◆ DATA EXTRACT:

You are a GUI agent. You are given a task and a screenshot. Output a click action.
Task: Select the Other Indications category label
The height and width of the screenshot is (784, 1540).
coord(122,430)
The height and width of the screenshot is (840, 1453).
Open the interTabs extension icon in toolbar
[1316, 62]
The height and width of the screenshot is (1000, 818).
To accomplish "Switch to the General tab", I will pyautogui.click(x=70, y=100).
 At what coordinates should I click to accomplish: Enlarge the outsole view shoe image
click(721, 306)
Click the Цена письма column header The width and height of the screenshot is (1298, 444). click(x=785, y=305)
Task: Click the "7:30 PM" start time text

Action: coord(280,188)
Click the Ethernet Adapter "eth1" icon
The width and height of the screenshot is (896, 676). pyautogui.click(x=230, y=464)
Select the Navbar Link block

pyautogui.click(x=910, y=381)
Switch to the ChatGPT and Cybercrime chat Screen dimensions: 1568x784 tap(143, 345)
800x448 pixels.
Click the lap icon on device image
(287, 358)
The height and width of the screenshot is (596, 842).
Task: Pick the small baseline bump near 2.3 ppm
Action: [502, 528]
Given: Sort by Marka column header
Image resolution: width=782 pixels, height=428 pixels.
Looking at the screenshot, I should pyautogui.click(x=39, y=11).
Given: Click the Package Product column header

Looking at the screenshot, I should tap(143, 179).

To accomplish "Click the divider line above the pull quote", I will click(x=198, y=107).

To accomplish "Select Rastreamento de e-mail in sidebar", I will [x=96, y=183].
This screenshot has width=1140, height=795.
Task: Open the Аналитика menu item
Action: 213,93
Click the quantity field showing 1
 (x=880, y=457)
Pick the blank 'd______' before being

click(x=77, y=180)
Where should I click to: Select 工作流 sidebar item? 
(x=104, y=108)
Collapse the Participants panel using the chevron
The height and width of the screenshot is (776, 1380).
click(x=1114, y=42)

◆ WHAT IS BEING ASKED: Word for word, write out every entry shown above.

◆ RESPONSE:
You are a GUI agent. You are given a task and a screenshot. Output a click action.
Task: Select the Other Indications category label
The height and width of the screenshot is (784, 1540).
coord(122,430)
The height and width of the screenshot is (840, 1453).
Open the interTabs extension icon in toolbar
[1316, 62]
The height and width of the screenshot is (1000, 818).
To accomplish "Switch to the General tab", I will pyautogui.click(x=70, y=100).
 At what coordinates should I click to accomplish: Enlarge the outsole view shoe image
click(721, 306)
Click the Цена письма column header The width and height of the screenshot is (1298, 444). click(x=785, y=305)
Task: Click the "7:30 PM" start time text

Action: coord(280,188)
Click the Ethernet Adapter "eth1" icon
The width and height of the screenshot is (896, 676). pyautogui.click(x=230, y=464)
Select the Navbar Link block

pyautogui.click(x=910, y=381)
Switch to the ChatGPT and Cybercrime chat Screen dimensions: 1568x784 tap(143, 345)
800x448 pixels.
Click the lap icon on device image
(287, 358)
The height and width of the screenshot is (596, 842).
Task: Pick the small baseline bump near 2.3 ppm
Action: [502, 528]
Given: Sort by Marka column header
Image resolution: width=782 pixels, height=428 pixels.
Looking at the screenshot, I should pyautogui.click(x=39, y=11).
Given: Click the Package Product column header

Looking at the screenshot, I should tap(143, 179).

To accomplish "Click the divider line above the pull quote", I will click(x=198, y=107).

To accomplish "Select Rastreamento de e-mail in sidebar", I will [x=96, y=183].
This screenshot has width=1140, height=795.
Task: Open the Аналитика menu item
Action: 213,93
Click the quantity field showing 1
 (x=880, y=457)
Pick the blank 'd______' before being

click(x=77, y=180)
Where should I click to: Select 工作流 sidebar item? 
(x=104, y=108)
Collapse the Participants panel using the chevron
The height and width of the screenshot is (776, 1380).
click(x=1114, y=42)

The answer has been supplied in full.